### PROBLEM REQUIREMENTS
Beginning with the line that holds "Given: Copy ID of the rejected 250 withdrawal" and ending with the last line below, please copy every line exactly, add nothing, and leave out the pictures.

### RECORDS PROVIDED
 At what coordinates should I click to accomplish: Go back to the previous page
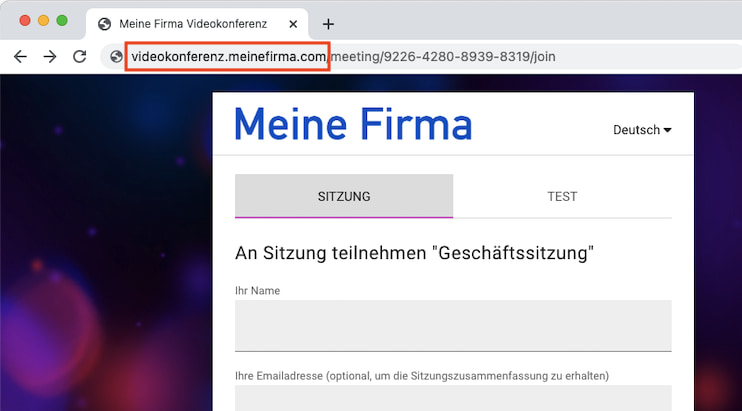[20, 57]
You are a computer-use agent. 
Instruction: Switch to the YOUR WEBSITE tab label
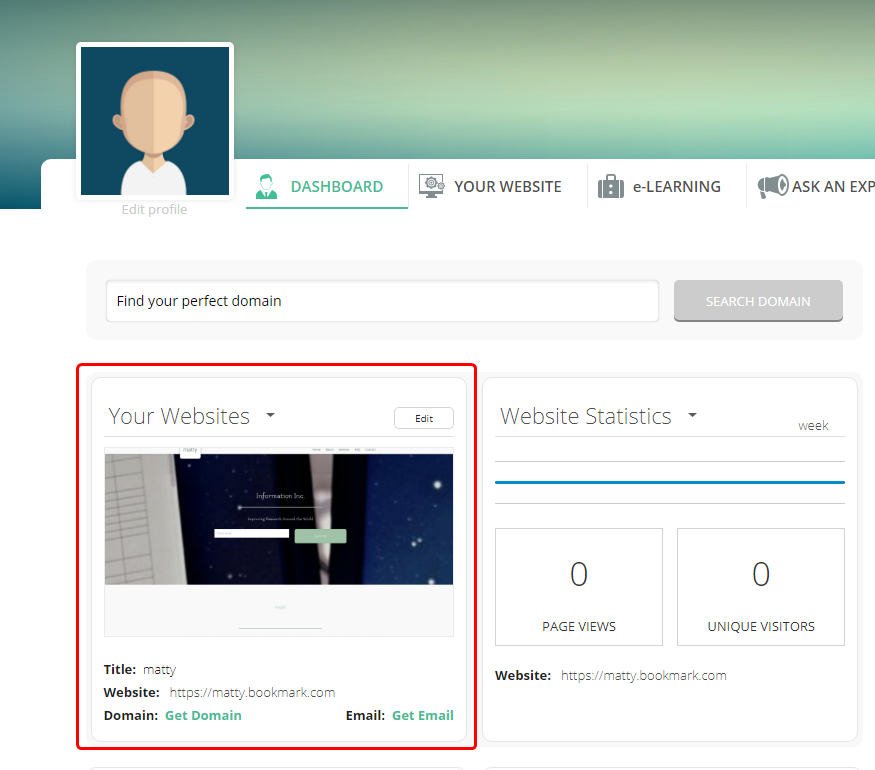click(x=507, y=187)
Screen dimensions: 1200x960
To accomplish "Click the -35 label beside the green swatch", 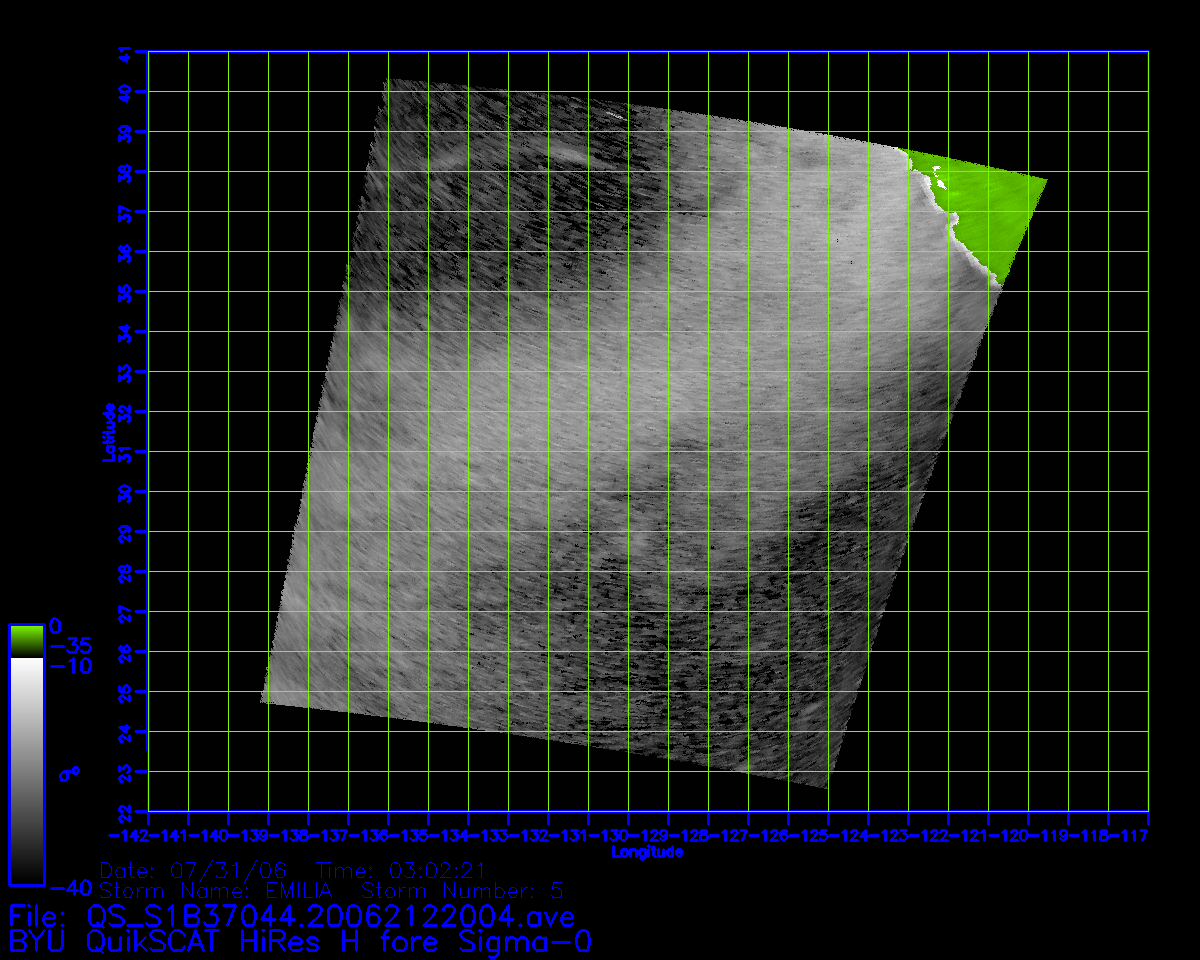I will tap(69, 645).
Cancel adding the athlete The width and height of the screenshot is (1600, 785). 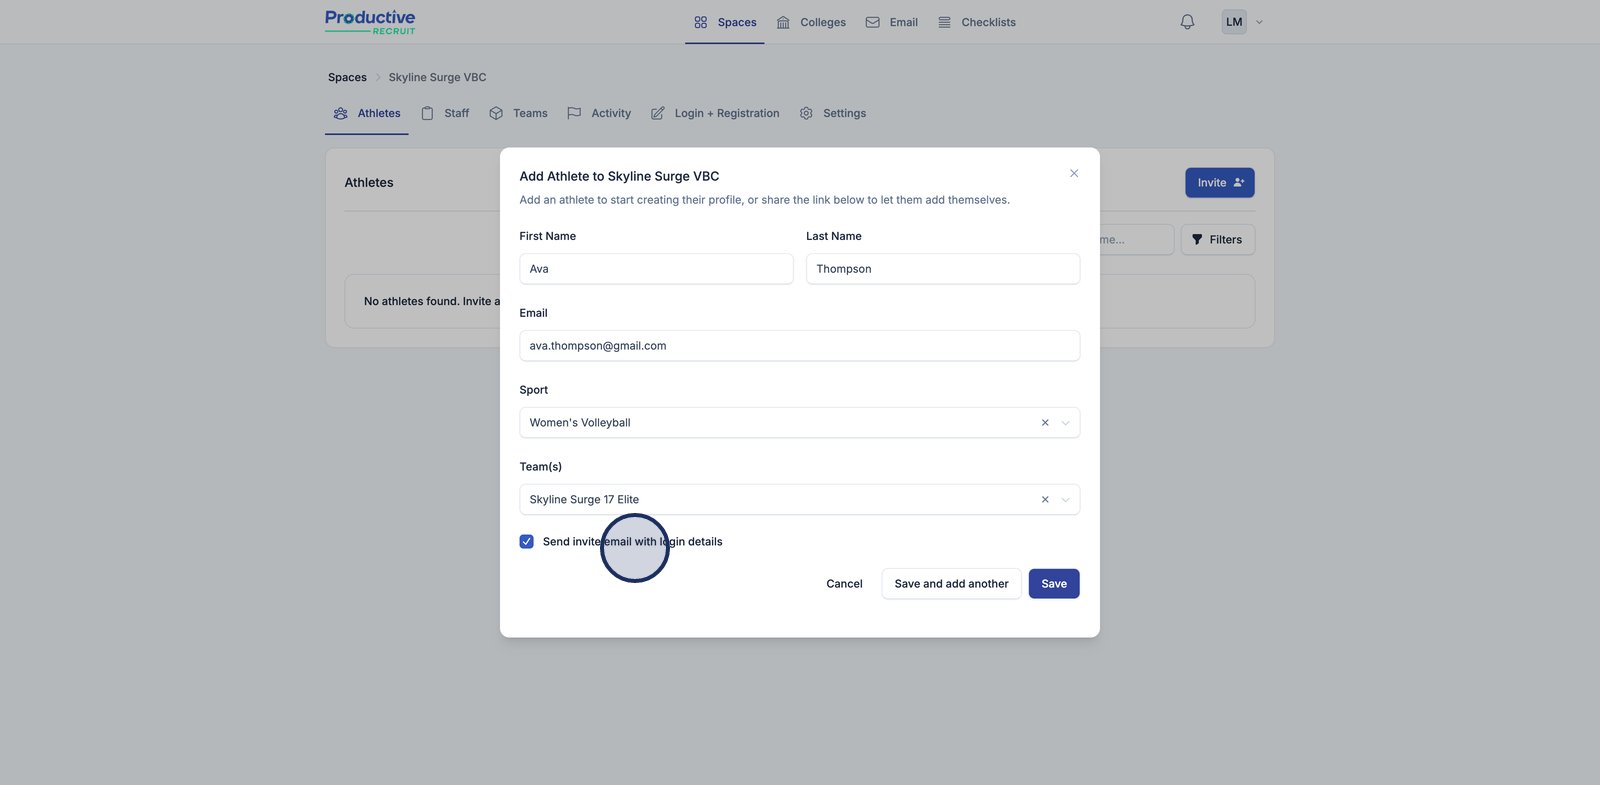click(844, 584)
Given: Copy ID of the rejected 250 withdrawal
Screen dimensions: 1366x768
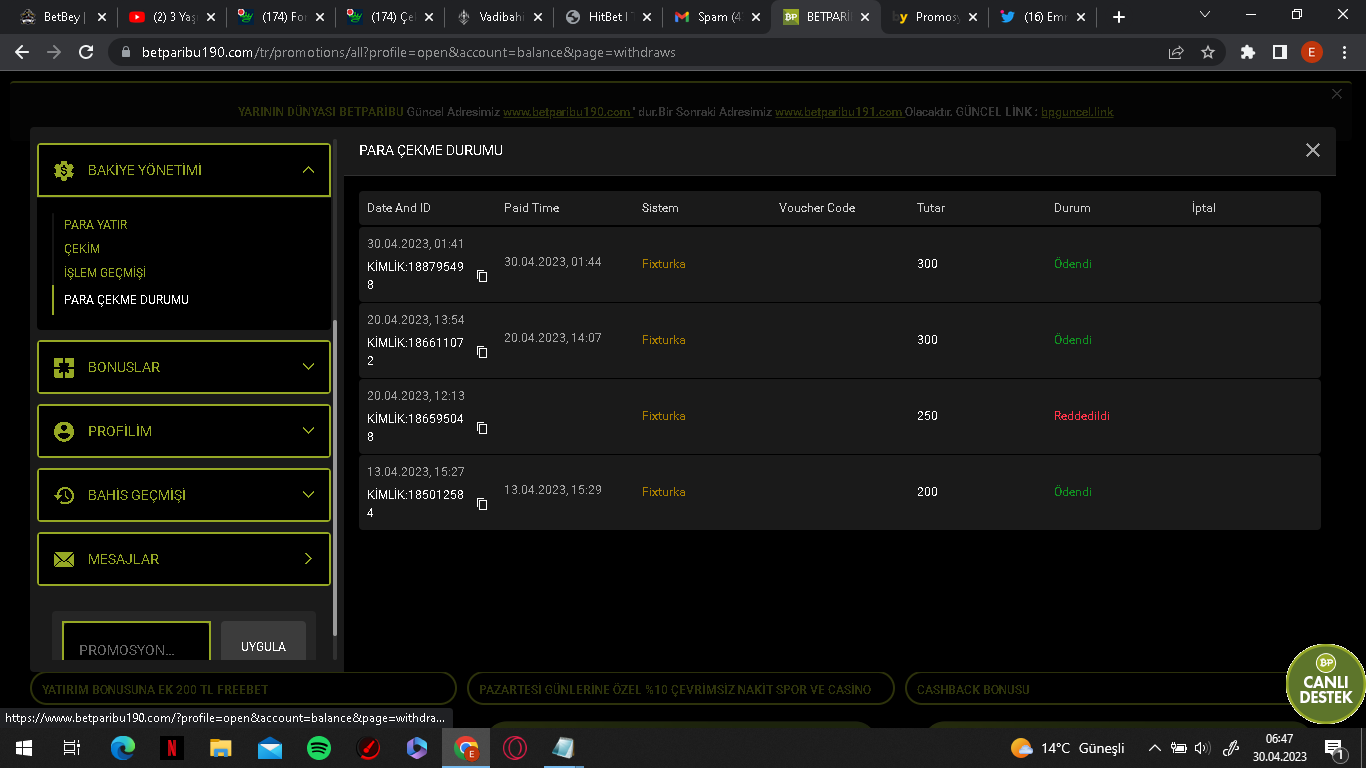Looking at the screenshot, I should click(482, 428).
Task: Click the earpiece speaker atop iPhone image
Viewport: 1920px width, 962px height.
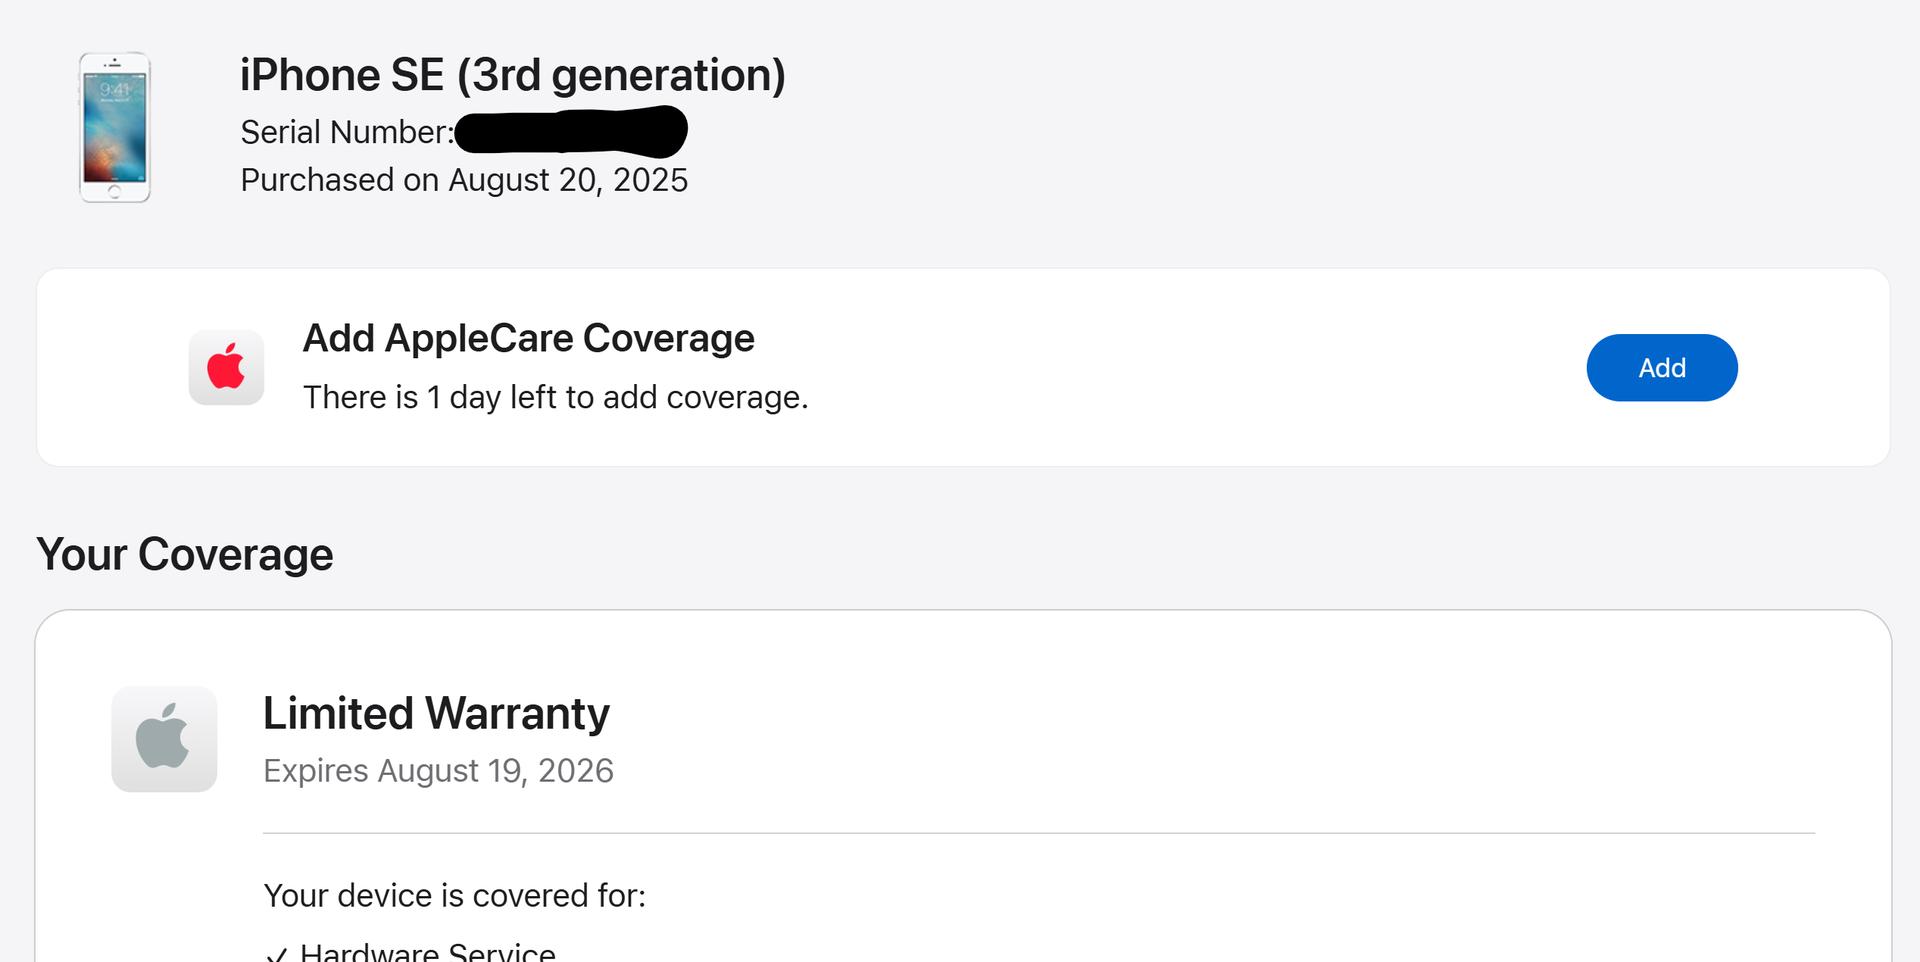Action: point(114,64)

### WRITTEN SOLUTION
Given: Copy ID of the rejected 250 withdrawal
Screen dimensions: 1366x768
Looking at the screenshot, I should click(482, 428).
Task: Click the earpiece speaker atop iPhone image
Viewport: 1920px width, 962px height.
Action: point(114,64)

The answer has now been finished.